REQUIRED WORK: Return only the lines from the start of the records through the line that contains "Task: Click the", inclusive; leave out all pictures.

RECORDS SUPPLIED:
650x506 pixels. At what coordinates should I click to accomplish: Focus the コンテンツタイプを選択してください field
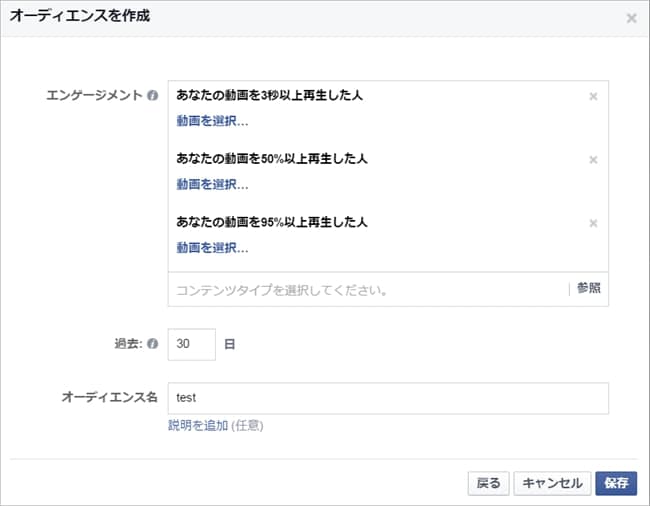(365, 290)
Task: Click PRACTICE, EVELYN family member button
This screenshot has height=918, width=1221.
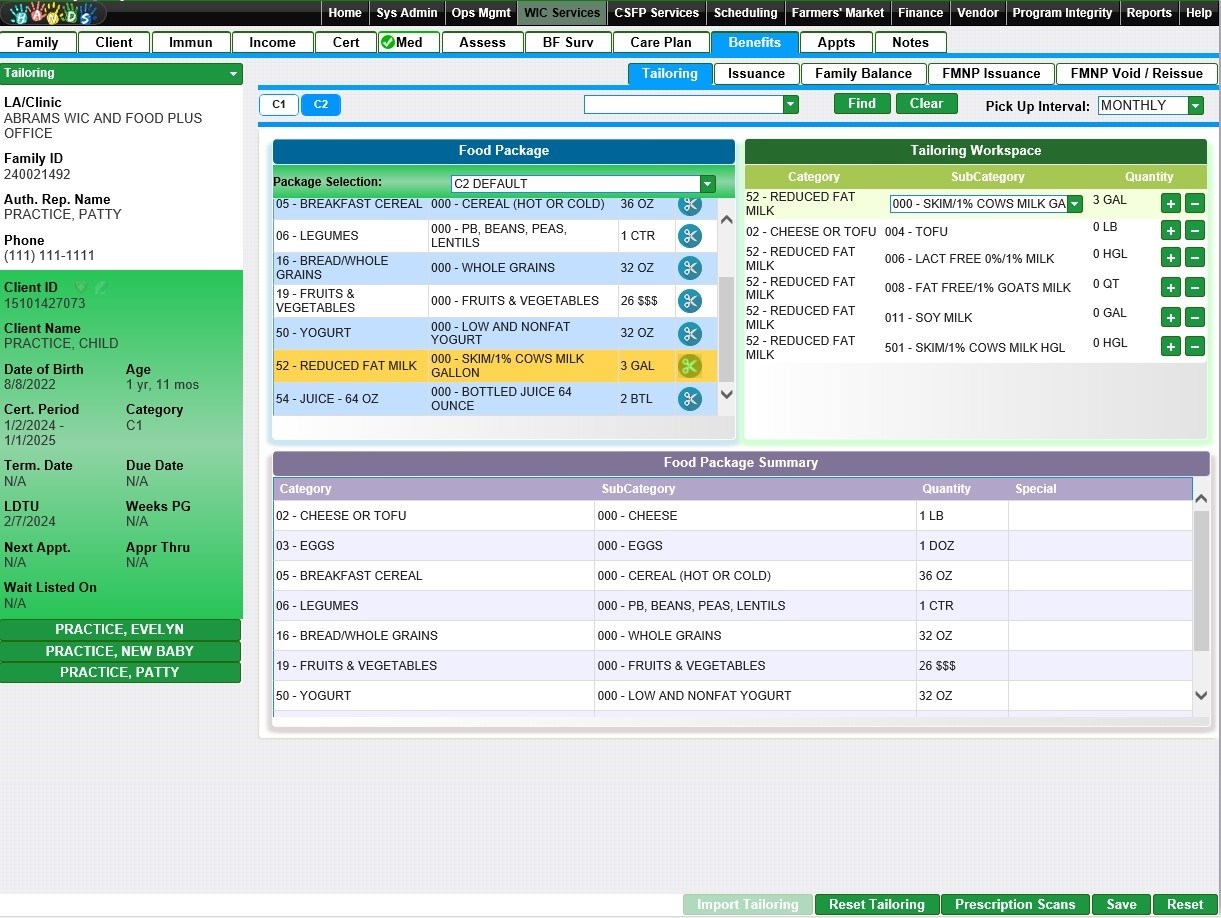Action: coord(120,629)
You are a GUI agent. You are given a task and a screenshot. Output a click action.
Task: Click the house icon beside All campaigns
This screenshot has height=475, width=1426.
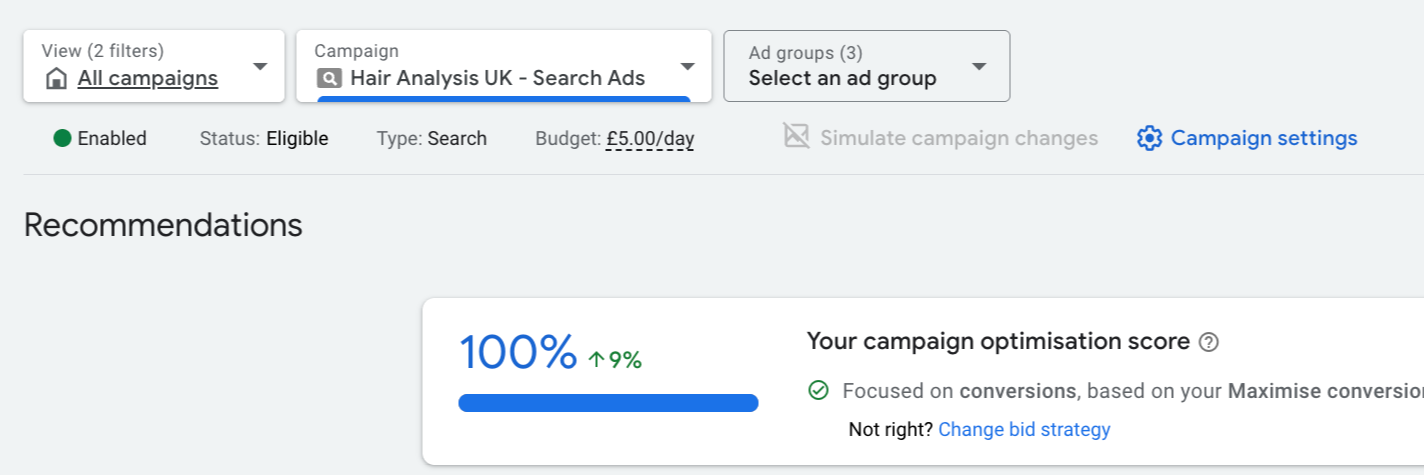tap(57, 79)
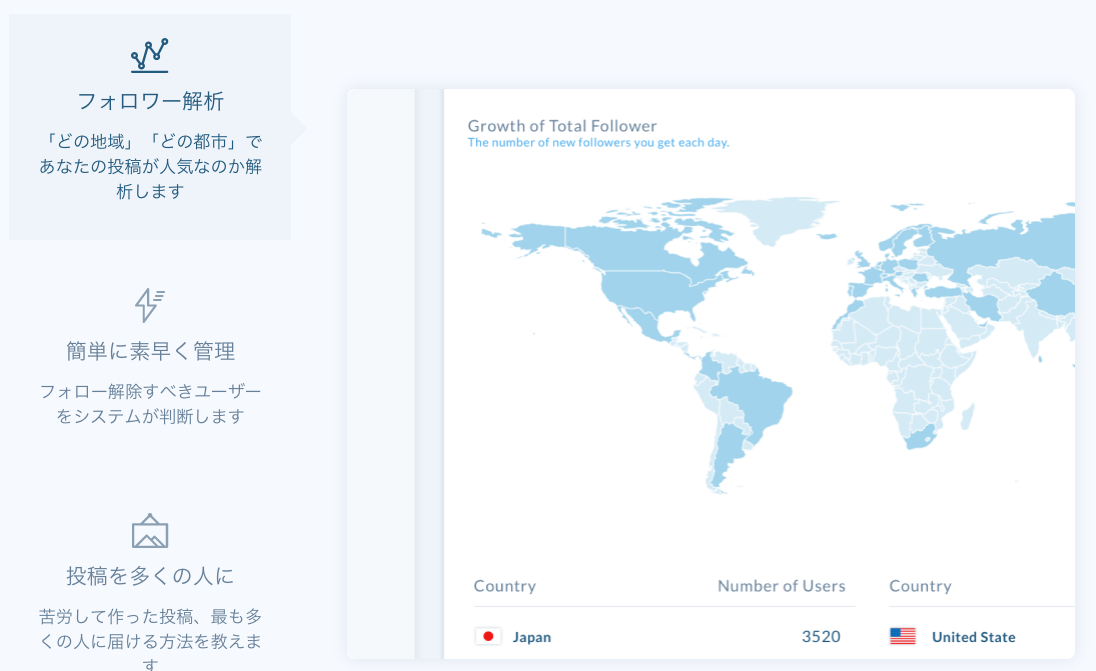1096x671 pixels.
Task: Click South Africa on the map
Action: tap(919, 437)
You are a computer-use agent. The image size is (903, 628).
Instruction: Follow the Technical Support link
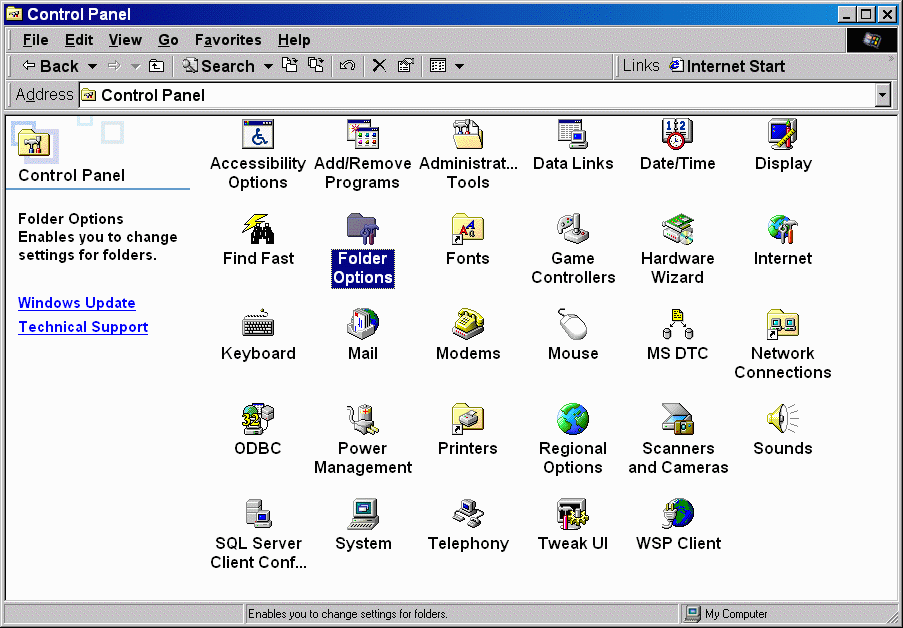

PROBLEM SOLUTION:
650x506 pixels. At what coordinates should I click to accomplish: Focus the コンテンツタイプを選択してください field
(365, 290)
Task: Click PRACTICE, EVELYN family member button
This screenshot has height=918, width=1221.
Action: coord(120,629)
You are a GUI agent. You are given a task and a screenshot. Output a click action.
Task: Click the house icon beside All campaigns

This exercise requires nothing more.